[Task instructions] Repeat exactly, and only, the lines below starting at the line that contains "Given: Click the Kick channel fader handle" and ending at the line that contains "Task: Open Statistiken in the sidebar", inclusive of both.
Listed records section start
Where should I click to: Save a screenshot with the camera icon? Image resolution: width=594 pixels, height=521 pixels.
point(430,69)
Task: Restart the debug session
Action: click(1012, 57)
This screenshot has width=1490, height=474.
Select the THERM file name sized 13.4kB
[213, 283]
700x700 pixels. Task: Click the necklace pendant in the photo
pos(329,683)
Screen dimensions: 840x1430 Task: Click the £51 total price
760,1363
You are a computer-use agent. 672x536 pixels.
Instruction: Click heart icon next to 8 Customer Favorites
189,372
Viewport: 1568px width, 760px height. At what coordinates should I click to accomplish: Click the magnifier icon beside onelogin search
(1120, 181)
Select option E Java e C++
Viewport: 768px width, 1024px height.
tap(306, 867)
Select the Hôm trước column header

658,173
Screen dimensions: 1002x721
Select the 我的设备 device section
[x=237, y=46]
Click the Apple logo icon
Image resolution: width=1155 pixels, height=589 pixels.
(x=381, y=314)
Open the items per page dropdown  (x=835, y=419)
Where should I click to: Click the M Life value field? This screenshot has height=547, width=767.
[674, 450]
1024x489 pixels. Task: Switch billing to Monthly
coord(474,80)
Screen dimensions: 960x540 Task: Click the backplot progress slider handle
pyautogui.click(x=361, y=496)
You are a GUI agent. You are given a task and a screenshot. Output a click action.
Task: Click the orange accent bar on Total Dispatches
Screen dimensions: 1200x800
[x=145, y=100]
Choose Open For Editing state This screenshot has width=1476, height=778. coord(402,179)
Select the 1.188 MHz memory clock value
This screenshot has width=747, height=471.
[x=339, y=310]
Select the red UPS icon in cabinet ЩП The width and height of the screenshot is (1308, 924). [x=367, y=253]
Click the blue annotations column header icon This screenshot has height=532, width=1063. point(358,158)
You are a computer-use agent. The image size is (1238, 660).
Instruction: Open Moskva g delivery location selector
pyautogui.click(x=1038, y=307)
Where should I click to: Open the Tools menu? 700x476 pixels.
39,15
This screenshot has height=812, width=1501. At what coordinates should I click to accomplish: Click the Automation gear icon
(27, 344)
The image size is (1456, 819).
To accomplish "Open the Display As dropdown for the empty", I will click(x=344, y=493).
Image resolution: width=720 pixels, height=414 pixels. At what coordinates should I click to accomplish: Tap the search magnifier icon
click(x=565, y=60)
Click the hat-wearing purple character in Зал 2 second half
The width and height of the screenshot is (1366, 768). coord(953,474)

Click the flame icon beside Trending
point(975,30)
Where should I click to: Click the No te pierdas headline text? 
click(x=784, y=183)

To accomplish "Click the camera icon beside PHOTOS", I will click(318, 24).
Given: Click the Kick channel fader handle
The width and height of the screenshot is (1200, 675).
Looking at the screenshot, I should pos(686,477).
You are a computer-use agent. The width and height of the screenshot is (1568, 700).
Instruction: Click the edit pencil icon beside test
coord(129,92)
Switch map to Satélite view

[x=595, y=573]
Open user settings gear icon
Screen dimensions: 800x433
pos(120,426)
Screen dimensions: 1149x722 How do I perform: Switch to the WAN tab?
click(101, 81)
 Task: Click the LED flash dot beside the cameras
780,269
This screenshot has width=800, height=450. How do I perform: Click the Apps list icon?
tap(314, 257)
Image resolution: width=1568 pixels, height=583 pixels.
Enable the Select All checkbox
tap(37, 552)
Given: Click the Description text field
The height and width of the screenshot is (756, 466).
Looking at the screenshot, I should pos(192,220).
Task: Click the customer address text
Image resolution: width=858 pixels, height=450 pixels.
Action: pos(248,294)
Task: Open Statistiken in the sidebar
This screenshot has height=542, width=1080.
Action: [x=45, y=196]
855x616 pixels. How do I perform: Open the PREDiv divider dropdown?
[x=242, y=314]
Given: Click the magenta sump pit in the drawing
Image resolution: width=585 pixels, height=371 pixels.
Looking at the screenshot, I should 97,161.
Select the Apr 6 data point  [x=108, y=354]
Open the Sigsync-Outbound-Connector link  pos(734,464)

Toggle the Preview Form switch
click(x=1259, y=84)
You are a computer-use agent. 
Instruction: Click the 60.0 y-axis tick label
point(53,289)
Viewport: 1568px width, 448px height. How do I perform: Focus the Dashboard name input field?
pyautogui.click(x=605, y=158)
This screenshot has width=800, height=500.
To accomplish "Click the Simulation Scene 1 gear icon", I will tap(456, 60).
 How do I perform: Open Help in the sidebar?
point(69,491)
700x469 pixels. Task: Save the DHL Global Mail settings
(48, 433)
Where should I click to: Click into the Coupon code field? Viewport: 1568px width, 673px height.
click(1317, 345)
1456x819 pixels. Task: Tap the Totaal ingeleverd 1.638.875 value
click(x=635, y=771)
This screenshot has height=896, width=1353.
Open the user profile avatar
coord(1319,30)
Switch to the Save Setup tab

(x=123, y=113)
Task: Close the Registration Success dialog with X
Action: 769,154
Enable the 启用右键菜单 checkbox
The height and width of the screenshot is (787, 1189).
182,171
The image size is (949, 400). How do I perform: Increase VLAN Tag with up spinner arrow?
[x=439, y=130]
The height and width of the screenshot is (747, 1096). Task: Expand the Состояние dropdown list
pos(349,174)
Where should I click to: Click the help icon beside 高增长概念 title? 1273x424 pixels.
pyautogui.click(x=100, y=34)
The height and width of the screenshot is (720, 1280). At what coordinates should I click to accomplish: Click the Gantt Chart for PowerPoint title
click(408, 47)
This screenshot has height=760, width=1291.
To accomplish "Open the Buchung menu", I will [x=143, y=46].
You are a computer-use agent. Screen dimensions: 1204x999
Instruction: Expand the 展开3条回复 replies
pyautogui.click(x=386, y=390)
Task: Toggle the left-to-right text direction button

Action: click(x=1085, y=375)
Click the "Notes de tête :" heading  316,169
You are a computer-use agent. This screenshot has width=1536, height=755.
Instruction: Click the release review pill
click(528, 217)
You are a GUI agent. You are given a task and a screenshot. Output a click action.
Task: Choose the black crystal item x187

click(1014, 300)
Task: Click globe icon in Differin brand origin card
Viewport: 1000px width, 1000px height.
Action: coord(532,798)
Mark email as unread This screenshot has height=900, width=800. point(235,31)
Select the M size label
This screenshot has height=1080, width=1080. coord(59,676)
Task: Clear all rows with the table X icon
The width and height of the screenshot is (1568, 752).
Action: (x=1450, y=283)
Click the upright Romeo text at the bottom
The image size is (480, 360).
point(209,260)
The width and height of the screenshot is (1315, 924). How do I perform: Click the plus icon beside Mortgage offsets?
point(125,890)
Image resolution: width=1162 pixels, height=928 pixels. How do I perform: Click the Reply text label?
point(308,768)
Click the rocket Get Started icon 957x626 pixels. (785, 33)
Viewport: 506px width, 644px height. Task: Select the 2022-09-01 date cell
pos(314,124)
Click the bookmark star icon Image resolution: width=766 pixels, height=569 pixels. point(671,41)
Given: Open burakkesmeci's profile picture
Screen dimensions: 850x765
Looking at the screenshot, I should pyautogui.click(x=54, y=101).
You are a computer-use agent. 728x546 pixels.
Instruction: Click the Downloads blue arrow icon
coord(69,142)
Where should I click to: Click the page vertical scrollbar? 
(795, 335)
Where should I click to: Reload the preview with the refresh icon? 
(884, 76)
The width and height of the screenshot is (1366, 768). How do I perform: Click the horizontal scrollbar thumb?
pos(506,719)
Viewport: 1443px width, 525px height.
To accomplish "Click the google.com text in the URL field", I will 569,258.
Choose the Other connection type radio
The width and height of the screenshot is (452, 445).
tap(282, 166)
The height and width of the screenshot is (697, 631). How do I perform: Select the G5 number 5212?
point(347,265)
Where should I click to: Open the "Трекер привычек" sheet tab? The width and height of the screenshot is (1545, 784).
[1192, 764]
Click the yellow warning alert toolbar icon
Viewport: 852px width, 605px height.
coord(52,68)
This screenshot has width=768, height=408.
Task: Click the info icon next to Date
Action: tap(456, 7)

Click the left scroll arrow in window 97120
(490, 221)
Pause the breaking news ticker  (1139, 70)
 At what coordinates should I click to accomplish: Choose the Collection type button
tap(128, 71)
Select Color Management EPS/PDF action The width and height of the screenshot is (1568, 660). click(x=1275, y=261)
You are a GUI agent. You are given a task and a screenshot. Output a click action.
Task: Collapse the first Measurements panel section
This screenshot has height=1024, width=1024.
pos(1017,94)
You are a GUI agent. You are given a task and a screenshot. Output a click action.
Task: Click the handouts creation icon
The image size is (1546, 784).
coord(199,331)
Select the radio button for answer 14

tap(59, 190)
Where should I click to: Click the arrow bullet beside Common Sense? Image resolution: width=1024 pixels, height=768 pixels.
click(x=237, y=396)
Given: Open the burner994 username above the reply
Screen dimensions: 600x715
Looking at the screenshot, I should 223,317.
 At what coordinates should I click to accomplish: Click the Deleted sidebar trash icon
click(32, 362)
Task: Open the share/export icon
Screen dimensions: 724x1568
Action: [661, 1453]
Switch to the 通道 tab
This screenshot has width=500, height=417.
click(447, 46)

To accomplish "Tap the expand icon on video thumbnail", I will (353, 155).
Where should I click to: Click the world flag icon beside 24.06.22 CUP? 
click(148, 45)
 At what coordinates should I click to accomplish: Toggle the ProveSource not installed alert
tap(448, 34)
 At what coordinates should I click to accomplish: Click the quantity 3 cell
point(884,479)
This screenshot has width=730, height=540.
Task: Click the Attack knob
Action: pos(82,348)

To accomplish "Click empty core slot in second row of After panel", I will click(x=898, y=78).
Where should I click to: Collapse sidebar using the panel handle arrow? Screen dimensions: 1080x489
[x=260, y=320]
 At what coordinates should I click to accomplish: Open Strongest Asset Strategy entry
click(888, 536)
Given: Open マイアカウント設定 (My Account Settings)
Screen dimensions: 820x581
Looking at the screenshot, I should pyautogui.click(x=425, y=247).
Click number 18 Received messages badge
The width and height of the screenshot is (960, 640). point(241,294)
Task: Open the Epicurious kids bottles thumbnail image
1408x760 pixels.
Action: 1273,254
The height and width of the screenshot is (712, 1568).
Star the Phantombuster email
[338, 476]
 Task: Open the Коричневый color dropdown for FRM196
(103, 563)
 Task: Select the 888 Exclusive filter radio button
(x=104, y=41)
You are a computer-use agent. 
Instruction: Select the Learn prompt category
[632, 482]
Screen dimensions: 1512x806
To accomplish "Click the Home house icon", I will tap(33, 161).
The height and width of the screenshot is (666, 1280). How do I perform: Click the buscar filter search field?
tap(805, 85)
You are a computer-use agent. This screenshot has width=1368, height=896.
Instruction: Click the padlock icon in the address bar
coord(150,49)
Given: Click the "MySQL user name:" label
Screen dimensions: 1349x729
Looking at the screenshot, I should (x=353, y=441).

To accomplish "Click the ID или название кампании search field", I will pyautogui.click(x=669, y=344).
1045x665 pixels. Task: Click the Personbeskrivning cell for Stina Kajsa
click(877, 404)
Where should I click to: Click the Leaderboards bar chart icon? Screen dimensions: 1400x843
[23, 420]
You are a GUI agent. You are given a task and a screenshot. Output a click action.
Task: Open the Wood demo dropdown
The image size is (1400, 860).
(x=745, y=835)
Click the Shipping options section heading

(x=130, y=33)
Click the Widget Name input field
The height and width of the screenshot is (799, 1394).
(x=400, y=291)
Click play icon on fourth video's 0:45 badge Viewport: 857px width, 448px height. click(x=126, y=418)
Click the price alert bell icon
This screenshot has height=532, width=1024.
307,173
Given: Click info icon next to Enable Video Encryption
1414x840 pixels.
Listed records section end
[Result for this exercise]
Given: Click the Kick channel fader handle
The width and height of the screenshot is (1200, 675).
Looking at the screenshot, I should pos(686,477).
You are a computer-use agent. The width and height of the screenshot is (1568, 700).
Instruction: Click the edit pencil icon beside test
coord(129,92)
Switch map to Satélite view

[x=595, y=573]
Open user settings gear icon
Screen dimensions: 800x433
pos(120,426)
Screen dimensions: 1149x722 How do I perform: Switch to the WAN tab?
click(101, 81)
 Task: Click the LED flash dot beside the cameras
780,269
This screenshot has width=800, height=450. How do I perform: Click the Apps list icon?
tap(314, 257)
Image resolution: width=1568 pixels, height=583 pixels.
Enable the Select All checkbox
tap(37, 552)
Given: Click the Description text field
The height and width of the screenshot is (756, 466).
Looking at the screenshot, I should pos(192,220).
Task: Click the customer address text
Image resolution: width=858 pixels, height=450 pixels.
Action: pos(248,294)
Task: Open Statistiken in the sidebar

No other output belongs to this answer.